Could Dante’s Inferno open a gateway for video game adaptations?

19 02 2010

Let’s face it, the idea of adaptations aren’t new to anything anymore. Movies have done it, television has done it, and video games have completely followed suit. What struck me odd about the recently released Dante’s Inferno game adaptation of The Divine Comedy by Dante Alighieri (The Inferno is the first of three parts in the book) is not the fact that it was an adaptation, but the fact that the material was taken straight from the book itself.

With few exceptions (like the 1982 game based off of The Hobbit for example) most video game adaptations are made following movie adaptations of literary works. Games like The Da Vinci Code, Lord of the Rings, and Harry Potter series have all been mostly based off of the movie iterations of such books. The character models look like the actors, the scenery is like that of the movie, etc. and practically nothing is original to the game itself.

However, the game of Dante’s Inferno is based off of the source material directly, The Divine Comedy, since there really hasn’t been any notable movie iterations of the poem before. This separated the game from other adaptations in that the game makers took the source material and put it through their own interpretations (not without a few changes for the sake of plot) to craft a more raw game. 

In Dante's Inferno, the character of Dante is changed to a Christian crusader, vying to face his sins and save his girlfriend from the devil.

After playing through the game I feel that it had a life and spirit about it since you were seeing the adaptation through a first stage and initial interpretation. With other video game adaptations, it feels like the player is literally using actors from the related movies to accomplish a few more extra tasks that couldn’t fit into the film. I really don’t think it’s worth making a game just so a player can make Daniel Radcliffe learn a few more spells.

*Provided data:*

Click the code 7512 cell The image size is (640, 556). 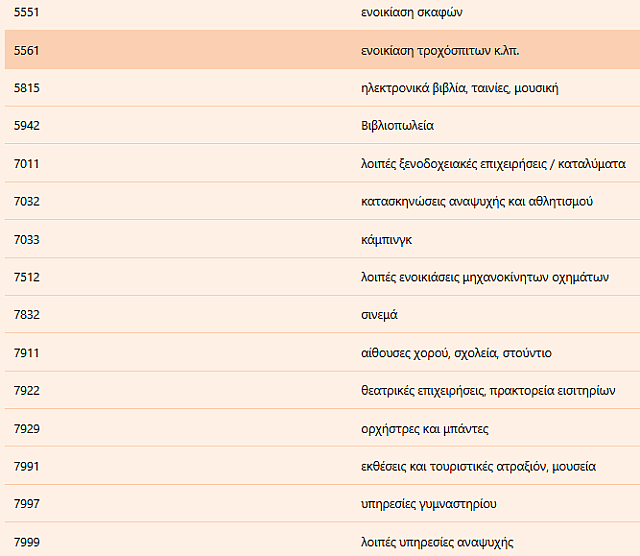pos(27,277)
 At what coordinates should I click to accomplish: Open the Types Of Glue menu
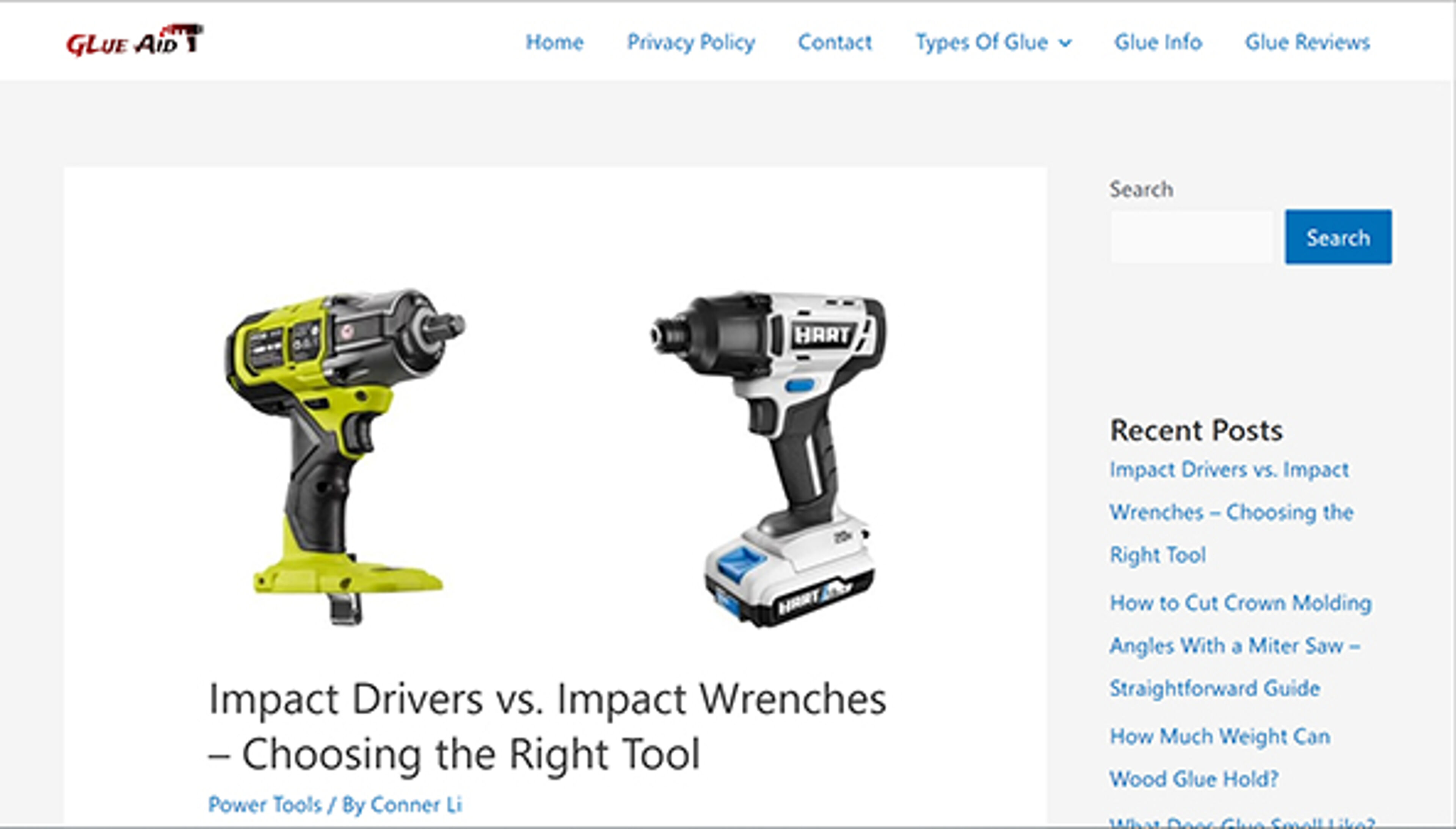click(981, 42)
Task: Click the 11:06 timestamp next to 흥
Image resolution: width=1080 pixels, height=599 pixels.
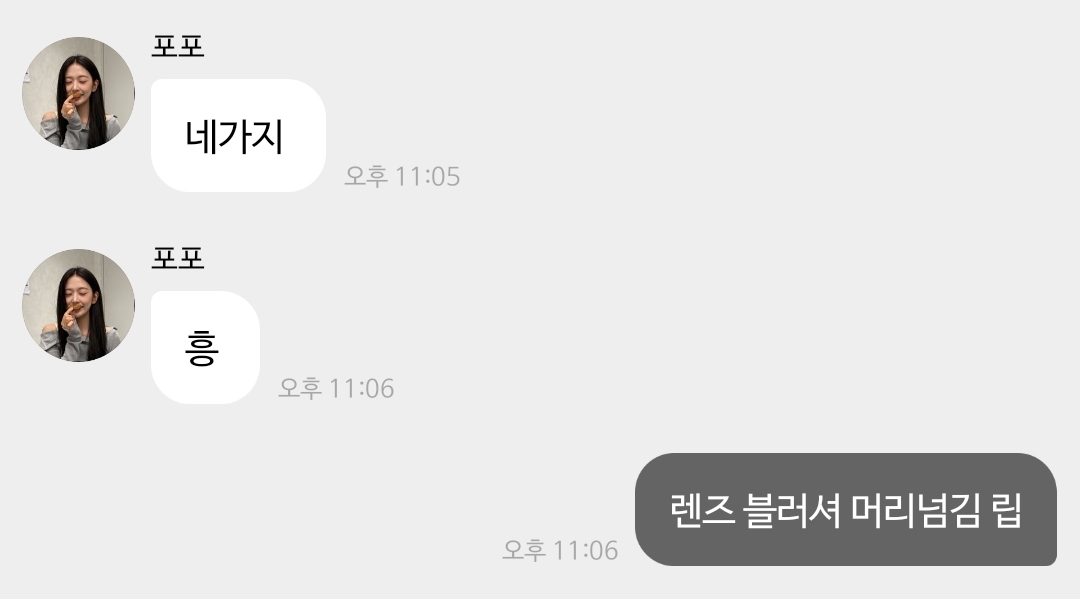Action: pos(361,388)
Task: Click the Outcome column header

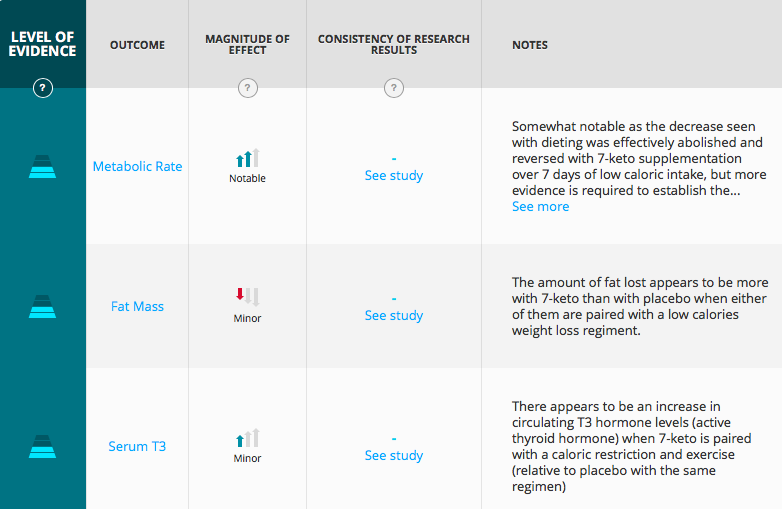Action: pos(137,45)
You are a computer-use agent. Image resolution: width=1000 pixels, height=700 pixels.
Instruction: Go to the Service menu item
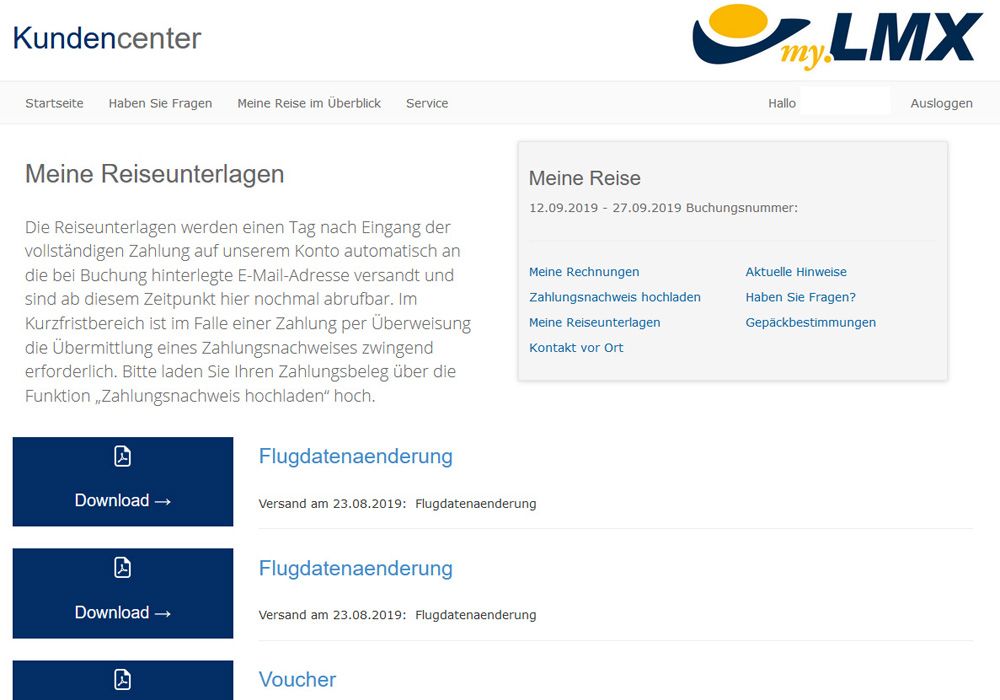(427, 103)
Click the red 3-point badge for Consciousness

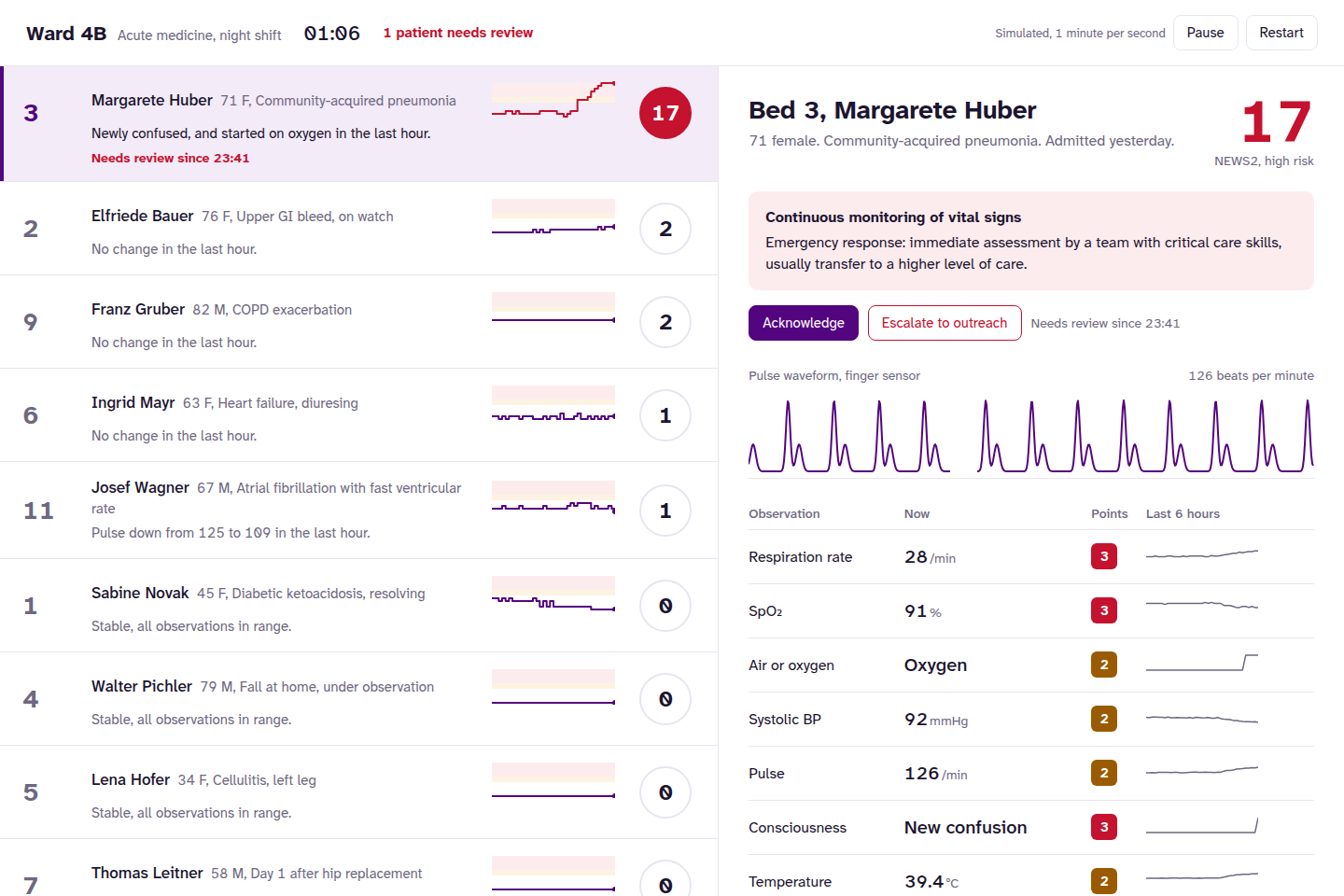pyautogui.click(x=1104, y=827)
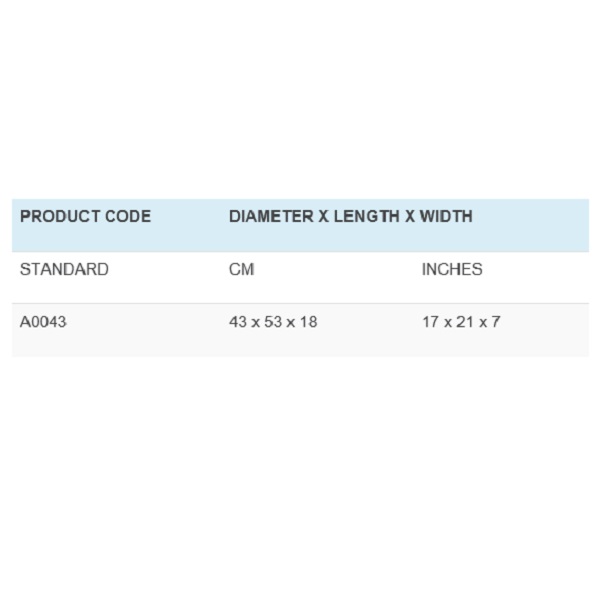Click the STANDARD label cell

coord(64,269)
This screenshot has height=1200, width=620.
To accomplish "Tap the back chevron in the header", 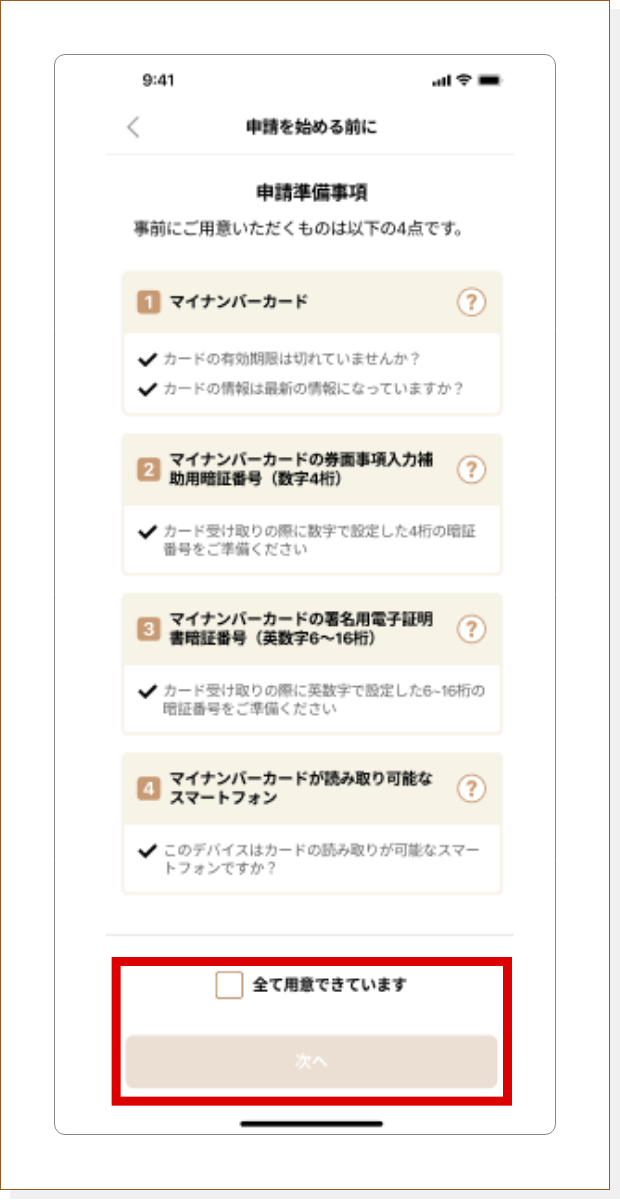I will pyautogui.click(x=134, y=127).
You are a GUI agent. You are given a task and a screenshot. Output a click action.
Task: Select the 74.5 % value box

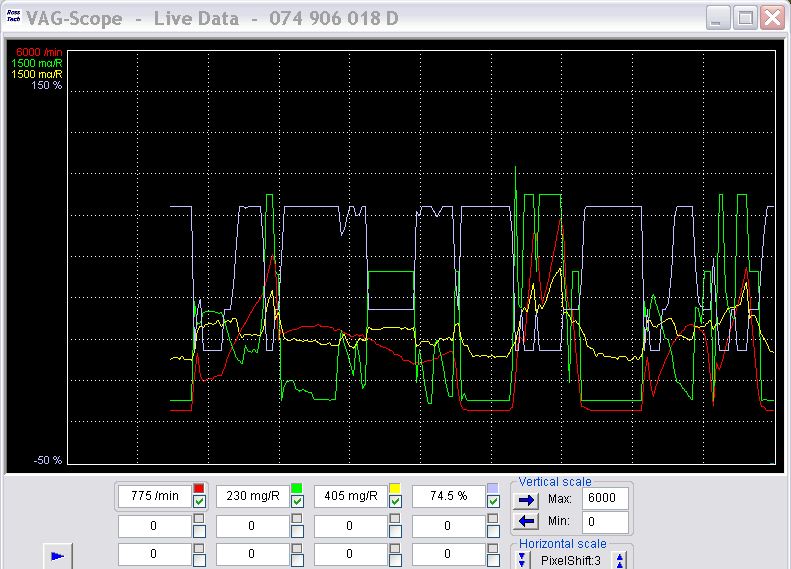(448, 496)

*Problem to work on:*
Return everything in the post on the Dante's Inferno game from "With few exceptions" down to "more raw game.", copied word for word. Work only from the post on the Dante's Inferno game, not from the data.

*Task solution:*
With few exceptions (like the 1982 game based off of The Hobbit for example) most video game adaptations are made following movie adaptations of literary works. Games like The Da Vinci Code, Lord of the Rings, and Harry Potter series have all been mostly based off of the movie iterations of such books. The character models look like the actors, the scenery is like that of the movie, etc. and practically nothing is original to the game itself.

However, the game of Dante’s Inferno is based off of the source material directly, The Divine Comedy, since there really hasn’t been any notable movie iterations of the poem before. This separated the game from other adaptations in that the game makers took the source material and put it through their own interpretations (not without a few changes for the sake of plot) to craft a more raw game.